The technique is based on machine learning model that detects changes in the signals emitted from an RFID tag correspond to levels of certain contaminants within that product. For this study, they focused on baby formula and alcohol, but the technique has potential to work on a wide variety of products, where consumers might have their own reader and software to conduct food-safety sensing before buying virtually any product.
The researchers demonstrated the presence of melamine in baby formula with 96 percent accuracy, and alcohol diluted with methanol with 97 percent accuracy, through their designed system.
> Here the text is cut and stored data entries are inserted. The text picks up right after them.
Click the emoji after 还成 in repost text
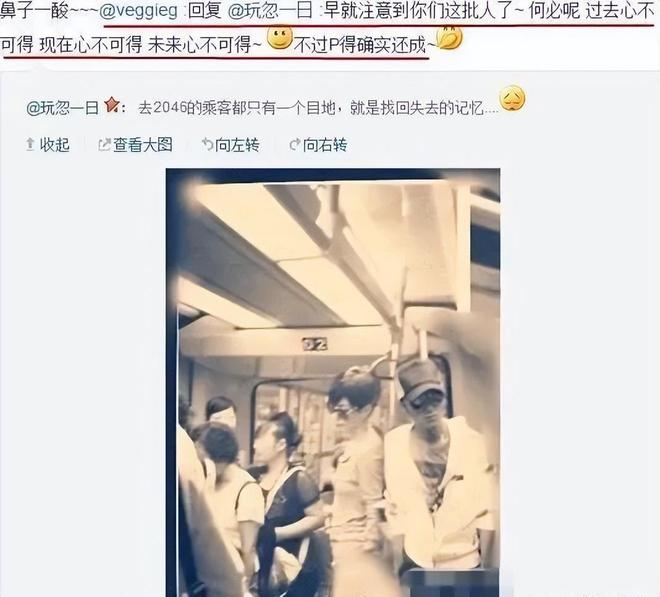 tap(449, 37)
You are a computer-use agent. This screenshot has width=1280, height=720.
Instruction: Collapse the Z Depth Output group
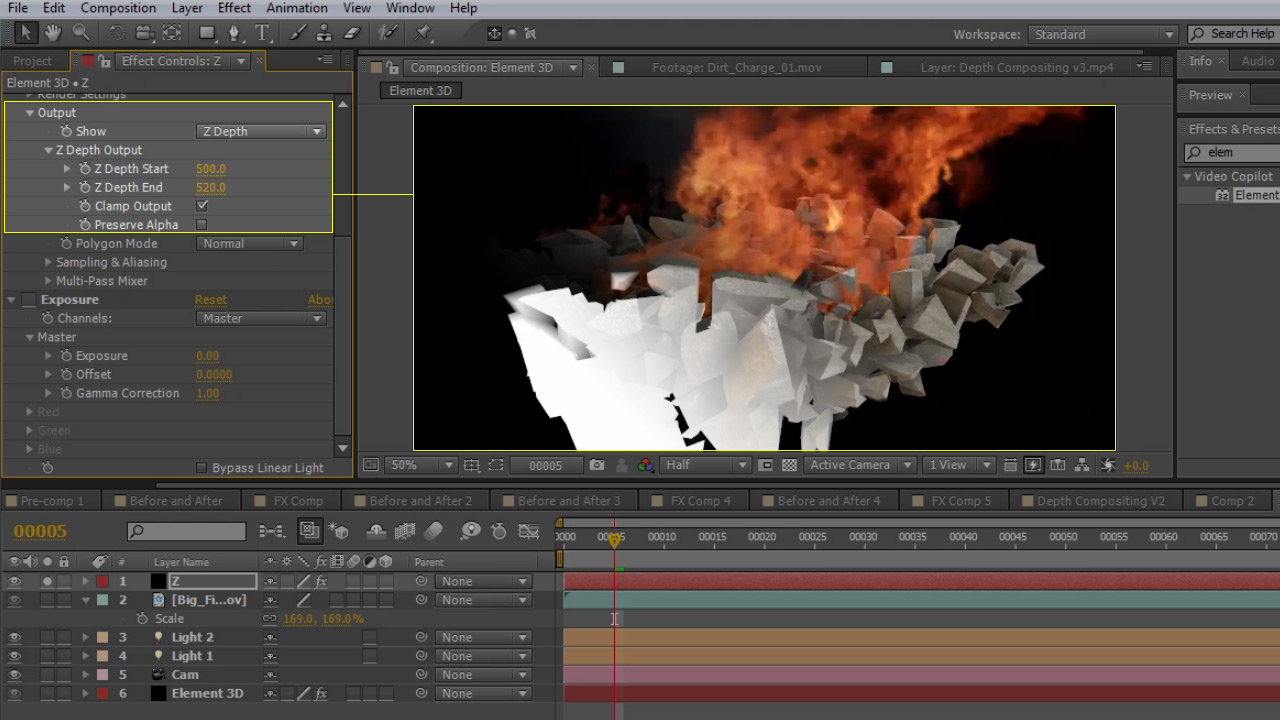click(x=48, y=150)
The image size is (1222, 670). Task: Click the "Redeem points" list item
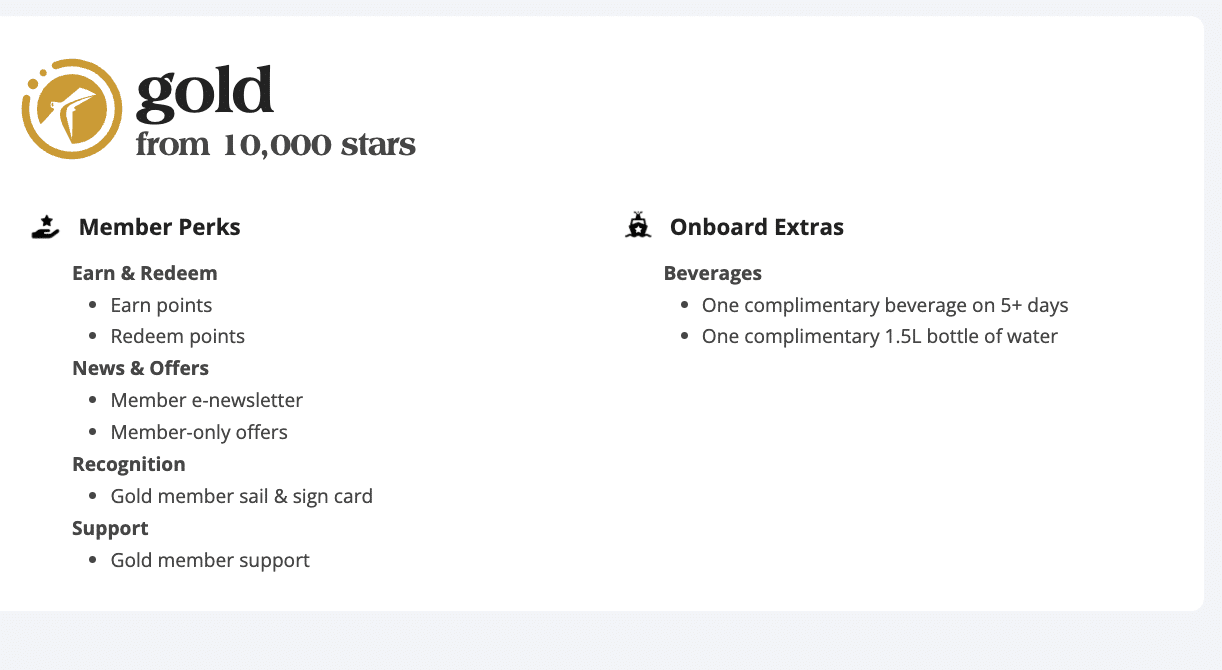pyautogui.click(x=178, y=336)
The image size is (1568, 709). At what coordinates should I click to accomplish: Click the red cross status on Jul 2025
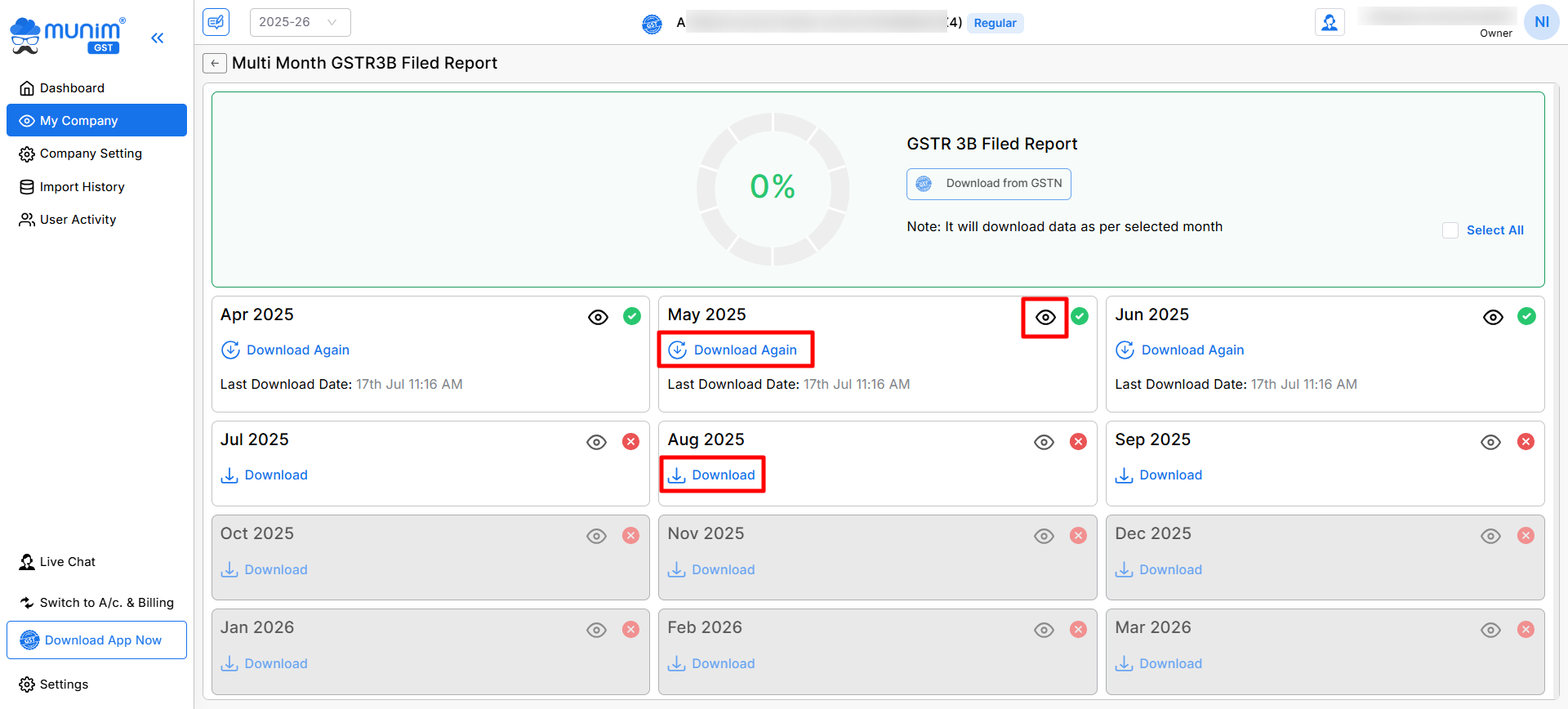[x=630, y=442]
They believe that the system could also be implemented in supermarket back rooms or in smart fridges to continuously ping an RFID tag to automatically detect food spoilage.
Fadel Adib, an assistant professor at the Media Lab and co-author of the paper says: “In recent years, there have been so many hazards related to food and drinks we could have avoided if we all had tools to sense food quality and safety ourselves. We want to democratize food quality and safety, and bring it to the hands of everyone.”
However, the system has one major challenge, it needs a very tight bandwidth wavering around 950 megahertz, which might act as deter for its adoption in supermarkets.